Work task
In the stomach cancer text, what does a laparoscopy use to look inside the abdomen?

Another staging technique is called laparoscopy. This procedure involves minor surgery using a small tube with a camera at the end to look inside your abdomen. Doctors can look at the outside wall of your stomach, examine the lymph nodes, and evaluate the surfaces of other abdominal organs to determine if the cancer has spread to those areas.
In addition to these diagnostic tests, your doctor will take your medical history into account, perform a physical examination, and order laboratory studies such as blood tests.
The choice of treatment for stomach cancer depends on the stage of the disease -- that is, how large the tumor has grown, how deeply it has invaded the layers of the stomach, and whether it has spread to nearby organs, lymph nodes, or other parts of the body.
Recent investigations suggest that a three-pronged attack on stomach cancer -- utilizing surgery to remove most of the tumor and chemotherapy and radiation therapy to control cancer spread -- may improve the survival of patients with stomach cancer. This combination approach is expected to become the standard of care for patients with this disease.

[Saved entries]

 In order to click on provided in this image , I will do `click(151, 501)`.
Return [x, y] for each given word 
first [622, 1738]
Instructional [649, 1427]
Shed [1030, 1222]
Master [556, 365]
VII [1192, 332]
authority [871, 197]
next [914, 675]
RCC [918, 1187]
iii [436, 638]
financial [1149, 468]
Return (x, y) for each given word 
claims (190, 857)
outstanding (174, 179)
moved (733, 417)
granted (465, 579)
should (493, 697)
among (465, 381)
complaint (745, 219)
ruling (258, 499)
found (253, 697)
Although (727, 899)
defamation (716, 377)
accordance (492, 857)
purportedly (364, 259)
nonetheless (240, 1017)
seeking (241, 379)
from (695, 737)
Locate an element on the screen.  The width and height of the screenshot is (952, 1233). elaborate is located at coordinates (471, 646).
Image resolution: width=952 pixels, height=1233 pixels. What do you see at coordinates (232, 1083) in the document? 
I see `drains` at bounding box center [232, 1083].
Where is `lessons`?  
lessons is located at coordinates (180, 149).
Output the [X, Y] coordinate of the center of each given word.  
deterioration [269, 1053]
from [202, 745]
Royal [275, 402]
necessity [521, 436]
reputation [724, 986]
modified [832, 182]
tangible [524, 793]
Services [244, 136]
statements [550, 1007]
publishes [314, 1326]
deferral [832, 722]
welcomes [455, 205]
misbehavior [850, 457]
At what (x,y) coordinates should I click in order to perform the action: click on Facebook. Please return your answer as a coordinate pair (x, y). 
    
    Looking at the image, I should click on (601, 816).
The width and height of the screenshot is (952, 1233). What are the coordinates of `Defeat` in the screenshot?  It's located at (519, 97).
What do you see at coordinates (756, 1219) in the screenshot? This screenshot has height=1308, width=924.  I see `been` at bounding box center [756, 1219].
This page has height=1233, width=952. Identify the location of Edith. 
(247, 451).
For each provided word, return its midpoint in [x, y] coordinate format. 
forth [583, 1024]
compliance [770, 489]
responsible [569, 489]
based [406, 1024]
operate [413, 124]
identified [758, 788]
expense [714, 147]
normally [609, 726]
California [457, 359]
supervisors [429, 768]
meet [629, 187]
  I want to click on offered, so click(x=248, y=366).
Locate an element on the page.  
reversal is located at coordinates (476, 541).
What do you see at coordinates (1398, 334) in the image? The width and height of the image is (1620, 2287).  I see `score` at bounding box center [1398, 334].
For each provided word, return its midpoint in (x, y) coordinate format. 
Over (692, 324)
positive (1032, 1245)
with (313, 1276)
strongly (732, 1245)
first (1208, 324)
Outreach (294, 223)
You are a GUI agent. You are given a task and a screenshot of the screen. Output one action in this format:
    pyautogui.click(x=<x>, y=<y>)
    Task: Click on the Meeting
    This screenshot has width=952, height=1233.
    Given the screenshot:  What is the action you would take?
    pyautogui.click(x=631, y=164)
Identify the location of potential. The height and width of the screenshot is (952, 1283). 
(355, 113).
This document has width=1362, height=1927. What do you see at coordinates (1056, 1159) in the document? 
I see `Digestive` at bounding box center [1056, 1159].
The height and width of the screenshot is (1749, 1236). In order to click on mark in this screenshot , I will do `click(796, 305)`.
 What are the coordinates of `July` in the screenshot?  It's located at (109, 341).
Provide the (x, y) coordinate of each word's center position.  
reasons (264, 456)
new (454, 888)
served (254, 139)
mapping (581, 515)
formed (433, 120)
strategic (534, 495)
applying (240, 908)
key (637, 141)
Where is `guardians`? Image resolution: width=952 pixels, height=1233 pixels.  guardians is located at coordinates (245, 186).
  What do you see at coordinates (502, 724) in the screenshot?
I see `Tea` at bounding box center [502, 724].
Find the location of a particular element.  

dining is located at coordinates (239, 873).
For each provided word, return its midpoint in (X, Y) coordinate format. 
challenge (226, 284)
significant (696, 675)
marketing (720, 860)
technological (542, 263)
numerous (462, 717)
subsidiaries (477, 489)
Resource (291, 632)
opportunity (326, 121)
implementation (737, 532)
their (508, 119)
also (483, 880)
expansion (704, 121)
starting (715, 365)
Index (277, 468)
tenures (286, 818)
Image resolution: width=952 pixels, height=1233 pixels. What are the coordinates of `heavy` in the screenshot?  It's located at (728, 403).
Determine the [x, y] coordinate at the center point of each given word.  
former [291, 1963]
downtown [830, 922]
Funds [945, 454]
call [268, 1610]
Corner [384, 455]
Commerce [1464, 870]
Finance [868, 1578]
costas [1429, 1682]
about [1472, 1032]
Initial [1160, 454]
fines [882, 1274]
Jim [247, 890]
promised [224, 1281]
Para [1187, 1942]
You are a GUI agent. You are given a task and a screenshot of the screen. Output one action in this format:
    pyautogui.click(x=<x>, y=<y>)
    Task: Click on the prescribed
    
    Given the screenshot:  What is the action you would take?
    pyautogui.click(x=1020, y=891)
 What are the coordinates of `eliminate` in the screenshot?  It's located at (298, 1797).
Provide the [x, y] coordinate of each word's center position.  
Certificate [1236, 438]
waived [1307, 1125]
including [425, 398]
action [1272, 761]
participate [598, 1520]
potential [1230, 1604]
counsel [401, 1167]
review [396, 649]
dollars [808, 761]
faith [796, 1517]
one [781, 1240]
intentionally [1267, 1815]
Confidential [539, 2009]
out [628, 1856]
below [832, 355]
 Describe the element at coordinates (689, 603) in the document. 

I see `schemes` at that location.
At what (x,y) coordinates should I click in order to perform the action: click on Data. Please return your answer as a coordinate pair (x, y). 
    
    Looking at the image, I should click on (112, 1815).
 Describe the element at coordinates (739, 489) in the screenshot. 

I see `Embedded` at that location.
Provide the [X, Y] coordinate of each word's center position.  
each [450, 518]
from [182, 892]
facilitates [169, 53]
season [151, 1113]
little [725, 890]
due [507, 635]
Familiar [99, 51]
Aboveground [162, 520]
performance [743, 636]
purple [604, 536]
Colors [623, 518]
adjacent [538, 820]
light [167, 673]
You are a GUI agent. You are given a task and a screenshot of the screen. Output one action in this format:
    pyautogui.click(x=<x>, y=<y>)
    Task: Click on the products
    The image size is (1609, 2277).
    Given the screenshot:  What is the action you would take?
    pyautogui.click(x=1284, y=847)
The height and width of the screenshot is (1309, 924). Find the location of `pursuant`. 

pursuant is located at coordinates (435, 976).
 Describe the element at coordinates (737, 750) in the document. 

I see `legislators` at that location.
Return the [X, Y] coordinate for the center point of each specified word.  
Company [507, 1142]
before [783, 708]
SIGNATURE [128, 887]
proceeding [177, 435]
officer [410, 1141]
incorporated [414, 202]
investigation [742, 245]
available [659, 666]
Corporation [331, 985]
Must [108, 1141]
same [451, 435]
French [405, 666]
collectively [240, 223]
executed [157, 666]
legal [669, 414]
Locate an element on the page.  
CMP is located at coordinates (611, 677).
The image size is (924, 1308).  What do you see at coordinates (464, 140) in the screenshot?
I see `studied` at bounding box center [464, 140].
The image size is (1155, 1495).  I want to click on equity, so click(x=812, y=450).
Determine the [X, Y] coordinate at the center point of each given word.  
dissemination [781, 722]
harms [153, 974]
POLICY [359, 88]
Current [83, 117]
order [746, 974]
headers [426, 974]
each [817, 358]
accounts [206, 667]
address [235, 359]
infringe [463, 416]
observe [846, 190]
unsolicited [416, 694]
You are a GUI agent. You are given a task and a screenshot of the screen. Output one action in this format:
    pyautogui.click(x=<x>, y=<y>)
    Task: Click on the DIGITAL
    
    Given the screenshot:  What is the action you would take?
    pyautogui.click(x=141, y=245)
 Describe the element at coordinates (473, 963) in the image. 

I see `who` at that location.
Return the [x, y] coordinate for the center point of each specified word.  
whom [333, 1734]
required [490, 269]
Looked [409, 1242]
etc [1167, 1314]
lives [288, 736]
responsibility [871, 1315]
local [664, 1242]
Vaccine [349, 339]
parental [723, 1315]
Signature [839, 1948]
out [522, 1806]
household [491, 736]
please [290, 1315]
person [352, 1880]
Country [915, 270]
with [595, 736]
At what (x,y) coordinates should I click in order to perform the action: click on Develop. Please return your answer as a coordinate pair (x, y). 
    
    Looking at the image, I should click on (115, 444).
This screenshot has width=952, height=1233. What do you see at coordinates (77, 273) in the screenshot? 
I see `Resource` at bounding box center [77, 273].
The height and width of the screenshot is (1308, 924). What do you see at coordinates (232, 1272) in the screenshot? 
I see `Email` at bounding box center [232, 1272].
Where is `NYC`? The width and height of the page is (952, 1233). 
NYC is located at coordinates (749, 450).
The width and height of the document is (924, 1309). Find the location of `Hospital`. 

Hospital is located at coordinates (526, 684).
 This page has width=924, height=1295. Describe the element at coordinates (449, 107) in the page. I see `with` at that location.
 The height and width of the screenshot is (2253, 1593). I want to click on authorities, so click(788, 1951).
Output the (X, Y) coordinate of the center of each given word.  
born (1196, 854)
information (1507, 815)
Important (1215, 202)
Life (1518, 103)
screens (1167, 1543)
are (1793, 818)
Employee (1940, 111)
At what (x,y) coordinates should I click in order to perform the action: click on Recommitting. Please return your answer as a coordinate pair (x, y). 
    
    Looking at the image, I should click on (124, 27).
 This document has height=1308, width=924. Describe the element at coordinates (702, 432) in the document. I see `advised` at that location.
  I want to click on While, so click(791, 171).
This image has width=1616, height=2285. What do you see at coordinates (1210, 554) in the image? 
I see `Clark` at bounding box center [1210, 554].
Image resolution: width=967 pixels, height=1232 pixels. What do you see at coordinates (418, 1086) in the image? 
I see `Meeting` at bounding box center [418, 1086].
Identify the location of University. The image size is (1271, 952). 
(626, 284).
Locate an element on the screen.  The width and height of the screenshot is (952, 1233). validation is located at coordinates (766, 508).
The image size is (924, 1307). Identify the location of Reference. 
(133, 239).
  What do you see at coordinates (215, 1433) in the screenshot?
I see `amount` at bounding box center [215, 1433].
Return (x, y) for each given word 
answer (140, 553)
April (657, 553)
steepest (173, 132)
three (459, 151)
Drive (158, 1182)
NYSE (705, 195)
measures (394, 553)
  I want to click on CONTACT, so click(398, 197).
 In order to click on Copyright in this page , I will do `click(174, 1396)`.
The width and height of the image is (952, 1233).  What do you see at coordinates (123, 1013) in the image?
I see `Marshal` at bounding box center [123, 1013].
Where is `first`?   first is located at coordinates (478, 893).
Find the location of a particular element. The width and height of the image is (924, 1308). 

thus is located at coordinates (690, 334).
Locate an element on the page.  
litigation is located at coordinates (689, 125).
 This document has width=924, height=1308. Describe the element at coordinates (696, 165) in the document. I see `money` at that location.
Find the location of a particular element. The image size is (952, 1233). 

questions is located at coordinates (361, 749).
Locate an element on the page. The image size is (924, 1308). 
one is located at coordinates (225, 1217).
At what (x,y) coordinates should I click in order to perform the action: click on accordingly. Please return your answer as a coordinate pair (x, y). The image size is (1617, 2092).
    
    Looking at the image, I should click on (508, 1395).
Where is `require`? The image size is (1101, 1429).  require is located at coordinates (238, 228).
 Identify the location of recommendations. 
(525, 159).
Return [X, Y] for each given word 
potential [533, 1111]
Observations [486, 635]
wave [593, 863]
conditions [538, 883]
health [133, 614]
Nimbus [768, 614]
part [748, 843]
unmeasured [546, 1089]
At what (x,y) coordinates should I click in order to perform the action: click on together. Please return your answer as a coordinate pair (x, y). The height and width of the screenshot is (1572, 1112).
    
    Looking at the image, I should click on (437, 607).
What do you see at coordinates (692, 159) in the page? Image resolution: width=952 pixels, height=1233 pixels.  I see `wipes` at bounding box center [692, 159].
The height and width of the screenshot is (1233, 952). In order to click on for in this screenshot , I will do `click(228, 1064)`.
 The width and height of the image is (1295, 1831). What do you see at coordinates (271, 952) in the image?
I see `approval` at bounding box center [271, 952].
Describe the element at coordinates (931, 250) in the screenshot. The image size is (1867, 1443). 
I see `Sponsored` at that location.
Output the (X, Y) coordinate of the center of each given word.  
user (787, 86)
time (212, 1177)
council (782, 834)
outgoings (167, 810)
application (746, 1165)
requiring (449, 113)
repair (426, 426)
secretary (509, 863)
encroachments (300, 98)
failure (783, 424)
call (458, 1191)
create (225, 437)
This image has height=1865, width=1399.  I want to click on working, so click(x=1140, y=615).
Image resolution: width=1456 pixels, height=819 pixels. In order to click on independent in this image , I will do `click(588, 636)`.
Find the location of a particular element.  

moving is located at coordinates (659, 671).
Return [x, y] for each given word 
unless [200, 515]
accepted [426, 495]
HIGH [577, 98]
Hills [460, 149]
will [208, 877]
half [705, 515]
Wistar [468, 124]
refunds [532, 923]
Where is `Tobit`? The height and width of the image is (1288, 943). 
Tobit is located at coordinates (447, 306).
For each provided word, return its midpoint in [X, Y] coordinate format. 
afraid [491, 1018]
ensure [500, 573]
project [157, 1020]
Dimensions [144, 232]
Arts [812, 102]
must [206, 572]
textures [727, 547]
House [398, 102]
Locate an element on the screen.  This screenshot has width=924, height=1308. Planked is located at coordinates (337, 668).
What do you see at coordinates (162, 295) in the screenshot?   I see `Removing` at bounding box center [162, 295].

The answer
A small tube with a camera at the end.